— To do —
Copy out the items from the line with "Select 活动列表 in the sidebar" up to and including the line with "(x=1170, y=487)", changing nothing.

— Task input —
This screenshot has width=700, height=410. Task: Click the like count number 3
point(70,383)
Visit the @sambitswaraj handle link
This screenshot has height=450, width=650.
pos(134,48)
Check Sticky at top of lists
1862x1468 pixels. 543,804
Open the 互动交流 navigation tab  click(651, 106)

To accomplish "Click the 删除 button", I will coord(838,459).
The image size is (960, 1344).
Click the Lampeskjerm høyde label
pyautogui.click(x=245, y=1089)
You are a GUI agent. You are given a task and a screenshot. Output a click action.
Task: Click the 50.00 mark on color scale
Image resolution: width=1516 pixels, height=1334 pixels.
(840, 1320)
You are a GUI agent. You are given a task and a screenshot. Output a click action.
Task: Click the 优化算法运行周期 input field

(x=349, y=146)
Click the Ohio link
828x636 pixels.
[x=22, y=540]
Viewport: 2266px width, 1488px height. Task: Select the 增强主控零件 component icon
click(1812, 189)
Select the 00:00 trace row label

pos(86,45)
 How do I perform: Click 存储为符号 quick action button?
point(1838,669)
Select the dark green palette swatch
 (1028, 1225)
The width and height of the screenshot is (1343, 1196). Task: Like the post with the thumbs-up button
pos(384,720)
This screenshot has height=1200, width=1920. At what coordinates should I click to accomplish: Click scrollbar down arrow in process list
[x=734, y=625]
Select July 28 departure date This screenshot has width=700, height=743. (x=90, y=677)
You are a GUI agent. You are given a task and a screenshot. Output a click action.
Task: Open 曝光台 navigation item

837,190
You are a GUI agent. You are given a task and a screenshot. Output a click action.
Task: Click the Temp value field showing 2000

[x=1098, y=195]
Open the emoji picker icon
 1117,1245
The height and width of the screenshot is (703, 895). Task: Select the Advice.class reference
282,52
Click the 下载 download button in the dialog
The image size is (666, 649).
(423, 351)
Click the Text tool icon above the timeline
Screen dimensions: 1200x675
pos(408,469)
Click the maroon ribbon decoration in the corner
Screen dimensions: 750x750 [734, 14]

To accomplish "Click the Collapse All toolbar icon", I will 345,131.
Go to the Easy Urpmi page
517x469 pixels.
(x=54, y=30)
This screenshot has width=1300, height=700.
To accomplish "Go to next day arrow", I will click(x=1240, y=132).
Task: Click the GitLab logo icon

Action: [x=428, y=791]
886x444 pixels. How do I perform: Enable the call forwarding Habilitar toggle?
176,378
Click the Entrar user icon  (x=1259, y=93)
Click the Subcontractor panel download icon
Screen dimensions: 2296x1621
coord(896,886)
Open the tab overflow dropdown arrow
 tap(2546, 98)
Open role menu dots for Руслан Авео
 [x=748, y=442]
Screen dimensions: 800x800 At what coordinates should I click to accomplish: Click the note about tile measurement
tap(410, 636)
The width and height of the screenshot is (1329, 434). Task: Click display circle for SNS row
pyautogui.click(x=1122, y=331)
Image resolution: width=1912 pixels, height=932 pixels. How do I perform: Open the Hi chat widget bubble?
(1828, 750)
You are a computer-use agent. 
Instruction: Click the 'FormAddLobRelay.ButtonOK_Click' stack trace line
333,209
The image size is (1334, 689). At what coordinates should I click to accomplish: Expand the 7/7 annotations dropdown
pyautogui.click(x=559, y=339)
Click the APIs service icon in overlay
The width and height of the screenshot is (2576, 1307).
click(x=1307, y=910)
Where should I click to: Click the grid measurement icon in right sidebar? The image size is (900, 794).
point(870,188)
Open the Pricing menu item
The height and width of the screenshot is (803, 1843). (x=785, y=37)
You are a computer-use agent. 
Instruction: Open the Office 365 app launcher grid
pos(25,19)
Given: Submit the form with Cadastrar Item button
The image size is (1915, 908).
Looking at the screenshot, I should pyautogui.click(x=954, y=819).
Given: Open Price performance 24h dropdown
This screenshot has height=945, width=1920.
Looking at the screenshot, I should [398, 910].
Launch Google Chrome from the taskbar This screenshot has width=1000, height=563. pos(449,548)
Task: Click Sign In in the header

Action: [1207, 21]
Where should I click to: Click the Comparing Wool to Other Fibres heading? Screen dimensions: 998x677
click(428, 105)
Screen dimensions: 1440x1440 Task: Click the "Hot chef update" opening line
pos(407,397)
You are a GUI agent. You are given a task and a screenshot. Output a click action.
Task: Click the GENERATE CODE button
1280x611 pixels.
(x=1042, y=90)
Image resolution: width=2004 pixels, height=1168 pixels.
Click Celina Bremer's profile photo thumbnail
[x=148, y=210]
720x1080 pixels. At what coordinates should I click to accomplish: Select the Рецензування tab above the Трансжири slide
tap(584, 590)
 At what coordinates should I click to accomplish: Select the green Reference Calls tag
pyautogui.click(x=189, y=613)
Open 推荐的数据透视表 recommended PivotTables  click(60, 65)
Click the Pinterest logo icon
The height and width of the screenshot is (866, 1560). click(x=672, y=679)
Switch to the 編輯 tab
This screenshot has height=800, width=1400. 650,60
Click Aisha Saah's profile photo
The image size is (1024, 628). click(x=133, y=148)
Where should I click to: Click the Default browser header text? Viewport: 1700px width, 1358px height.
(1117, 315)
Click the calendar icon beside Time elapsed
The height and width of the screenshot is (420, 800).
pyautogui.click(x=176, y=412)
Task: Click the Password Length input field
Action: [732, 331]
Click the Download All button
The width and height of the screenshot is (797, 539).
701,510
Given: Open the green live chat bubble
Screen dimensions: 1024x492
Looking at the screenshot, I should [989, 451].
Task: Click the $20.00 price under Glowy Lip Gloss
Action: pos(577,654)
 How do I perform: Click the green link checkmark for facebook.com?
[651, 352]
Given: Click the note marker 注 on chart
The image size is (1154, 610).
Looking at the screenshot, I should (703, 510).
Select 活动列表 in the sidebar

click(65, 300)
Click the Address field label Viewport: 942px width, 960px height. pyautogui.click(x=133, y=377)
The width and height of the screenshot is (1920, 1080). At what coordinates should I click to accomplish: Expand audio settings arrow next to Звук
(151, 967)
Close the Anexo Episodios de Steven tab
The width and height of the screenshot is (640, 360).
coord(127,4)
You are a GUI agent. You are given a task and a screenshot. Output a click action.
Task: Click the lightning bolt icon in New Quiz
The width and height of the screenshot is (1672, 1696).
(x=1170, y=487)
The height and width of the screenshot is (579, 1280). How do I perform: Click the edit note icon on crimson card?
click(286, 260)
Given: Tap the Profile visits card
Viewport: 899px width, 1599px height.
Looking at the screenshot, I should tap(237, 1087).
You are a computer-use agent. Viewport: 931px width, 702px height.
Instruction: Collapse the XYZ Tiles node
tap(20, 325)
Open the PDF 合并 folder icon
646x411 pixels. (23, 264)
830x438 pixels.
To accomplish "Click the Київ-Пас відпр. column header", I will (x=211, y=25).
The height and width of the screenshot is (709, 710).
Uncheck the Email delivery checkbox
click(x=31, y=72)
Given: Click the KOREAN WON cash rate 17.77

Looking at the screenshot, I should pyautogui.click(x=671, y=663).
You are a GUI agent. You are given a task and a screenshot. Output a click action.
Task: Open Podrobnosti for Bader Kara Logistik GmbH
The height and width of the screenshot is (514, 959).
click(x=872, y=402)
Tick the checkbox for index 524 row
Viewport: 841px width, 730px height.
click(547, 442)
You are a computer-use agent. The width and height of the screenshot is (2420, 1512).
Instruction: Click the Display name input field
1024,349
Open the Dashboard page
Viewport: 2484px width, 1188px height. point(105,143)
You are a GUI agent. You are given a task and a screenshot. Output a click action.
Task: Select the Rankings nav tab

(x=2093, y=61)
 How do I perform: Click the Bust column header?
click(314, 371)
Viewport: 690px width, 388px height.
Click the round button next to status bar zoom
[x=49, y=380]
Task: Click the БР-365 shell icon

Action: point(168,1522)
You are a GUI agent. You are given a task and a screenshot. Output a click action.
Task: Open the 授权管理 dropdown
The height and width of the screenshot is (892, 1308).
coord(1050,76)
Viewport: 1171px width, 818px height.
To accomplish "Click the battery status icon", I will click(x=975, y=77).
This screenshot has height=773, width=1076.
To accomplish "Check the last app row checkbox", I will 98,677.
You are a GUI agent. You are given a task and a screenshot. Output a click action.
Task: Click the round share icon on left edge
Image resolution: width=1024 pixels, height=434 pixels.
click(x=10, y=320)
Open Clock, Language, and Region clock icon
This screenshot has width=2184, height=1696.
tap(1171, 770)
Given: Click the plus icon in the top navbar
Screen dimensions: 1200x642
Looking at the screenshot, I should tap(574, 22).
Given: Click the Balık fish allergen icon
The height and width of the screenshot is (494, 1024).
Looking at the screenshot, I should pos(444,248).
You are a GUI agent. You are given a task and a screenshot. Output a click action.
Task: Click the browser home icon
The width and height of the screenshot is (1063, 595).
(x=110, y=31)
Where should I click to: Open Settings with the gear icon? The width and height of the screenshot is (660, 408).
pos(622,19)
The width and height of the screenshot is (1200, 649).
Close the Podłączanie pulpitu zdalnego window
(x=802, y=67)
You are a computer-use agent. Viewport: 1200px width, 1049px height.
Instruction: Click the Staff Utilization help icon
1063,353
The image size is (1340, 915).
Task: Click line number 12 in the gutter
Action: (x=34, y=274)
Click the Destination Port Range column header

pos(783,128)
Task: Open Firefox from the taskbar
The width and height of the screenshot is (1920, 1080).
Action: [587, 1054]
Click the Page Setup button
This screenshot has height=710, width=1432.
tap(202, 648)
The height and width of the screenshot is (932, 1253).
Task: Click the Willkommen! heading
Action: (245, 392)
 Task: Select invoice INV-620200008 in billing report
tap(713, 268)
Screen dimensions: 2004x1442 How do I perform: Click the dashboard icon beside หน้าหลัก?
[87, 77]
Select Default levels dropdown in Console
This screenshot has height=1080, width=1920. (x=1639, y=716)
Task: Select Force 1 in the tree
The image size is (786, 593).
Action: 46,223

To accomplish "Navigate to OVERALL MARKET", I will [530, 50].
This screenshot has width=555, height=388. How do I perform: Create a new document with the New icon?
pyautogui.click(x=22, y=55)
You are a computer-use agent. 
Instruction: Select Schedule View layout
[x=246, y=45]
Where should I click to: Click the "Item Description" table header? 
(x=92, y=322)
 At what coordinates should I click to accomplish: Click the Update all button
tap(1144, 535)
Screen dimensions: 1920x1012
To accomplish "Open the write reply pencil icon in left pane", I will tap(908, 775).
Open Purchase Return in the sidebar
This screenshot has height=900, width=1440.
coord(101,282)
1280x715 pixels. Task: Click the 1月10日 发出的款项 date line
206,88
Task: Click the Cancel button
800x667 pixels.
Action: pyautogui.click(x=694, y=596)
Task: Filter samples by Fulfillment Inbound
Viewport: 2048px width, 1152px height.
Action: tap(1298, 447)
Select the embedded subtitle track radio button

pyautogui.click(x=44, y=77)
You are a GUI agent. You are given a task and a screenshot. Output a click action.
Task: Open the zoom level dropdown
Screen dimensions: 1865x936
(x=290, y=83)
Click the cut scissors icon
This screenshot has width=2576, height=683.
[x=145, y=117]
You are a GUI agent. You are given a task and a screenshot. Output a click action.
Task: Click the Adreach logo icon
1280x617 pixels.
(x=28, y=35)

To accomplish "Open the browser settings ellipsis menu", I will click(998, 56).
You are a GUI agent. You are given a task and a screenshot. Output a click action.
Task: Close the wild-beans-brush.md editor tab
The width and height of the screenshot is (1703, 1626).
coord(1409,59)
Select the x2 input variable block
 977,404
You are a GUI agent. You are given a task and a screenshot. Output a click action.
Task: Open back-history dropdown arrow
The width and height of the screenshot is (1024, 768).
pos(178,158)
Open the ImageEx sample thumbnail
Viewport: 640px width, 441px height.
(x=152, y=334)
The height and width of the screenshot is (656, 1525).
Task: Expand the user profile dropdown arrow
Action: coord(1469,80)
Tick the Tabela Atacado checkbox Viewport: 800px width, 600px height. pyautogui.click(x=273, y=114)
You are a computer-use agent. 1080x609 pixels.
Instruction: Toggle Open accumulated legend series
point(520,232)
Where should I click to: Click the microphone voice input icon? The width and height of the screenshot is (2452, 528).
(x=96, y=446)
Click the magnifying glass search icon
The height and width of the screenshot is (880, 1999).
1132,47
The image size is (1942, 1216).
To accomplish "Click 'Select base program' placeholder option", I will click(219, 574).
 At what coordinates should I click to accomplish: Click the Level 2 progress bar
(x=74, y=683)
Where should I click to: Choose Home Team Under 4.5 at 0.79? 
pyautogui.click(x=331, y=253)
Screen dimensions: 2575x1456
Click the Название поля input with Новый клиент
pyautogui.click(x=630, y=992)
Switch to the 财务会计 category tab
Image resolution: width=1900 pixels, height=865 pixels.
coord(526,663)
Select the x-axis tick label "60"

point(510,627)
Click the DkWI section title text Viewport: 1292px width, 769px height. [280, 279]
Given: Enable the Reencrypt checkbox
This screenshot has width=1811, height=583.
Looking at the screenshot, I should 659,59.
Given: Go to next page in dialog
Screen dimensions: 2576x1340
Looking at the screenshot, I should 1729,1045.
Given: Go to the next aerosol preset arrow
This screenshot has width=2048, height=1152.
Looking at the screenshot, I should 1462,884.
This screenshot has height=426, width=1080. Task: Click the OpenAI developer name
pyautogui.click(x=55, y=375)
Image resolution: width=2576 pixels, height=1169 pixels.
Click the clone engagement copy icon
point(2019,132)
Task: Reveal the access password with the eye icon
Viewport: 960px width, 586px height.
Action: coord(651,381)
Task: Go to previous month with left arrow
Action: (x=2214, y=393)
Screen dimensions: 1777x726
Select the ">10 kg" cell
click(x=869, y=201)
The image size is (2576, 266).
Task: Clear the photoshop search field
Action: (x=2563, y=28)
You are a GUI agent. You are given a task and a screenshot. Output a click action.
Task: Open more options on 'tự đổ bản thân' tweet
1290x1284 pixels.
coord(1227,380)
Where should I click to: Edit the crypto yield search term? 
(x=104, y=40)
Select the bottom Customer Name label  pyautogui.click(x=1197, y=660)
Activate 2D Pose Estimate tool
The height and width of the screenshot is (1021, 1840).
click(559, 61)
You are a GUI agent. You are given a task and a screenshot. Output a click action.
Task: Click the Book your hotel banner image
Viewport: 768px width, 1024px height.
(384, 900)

— Answer to this problem —
Select 活动列表 in the sidebar

click(65, 300)
Click the Address field label Viewport: 942px width, 960px height. pyautogui.click(x=133, y=377)
The width and height of the screenshot is (1920, 1080). At what coordinates should I click to accomplish: Expand audio settings arrow next to Звук
(151, 967)
Close the Anexo Episodios de Steven tab
The width and height of the screenshot is (640, 360).
coord(127,4)
You are a GUI agent. You are given a task and a screenshot. Output a click action.
Task: Click the lightning bolt icon in New Quiz
The width and height of the screenshot is (1672, 1696).
(x=1170, y=487)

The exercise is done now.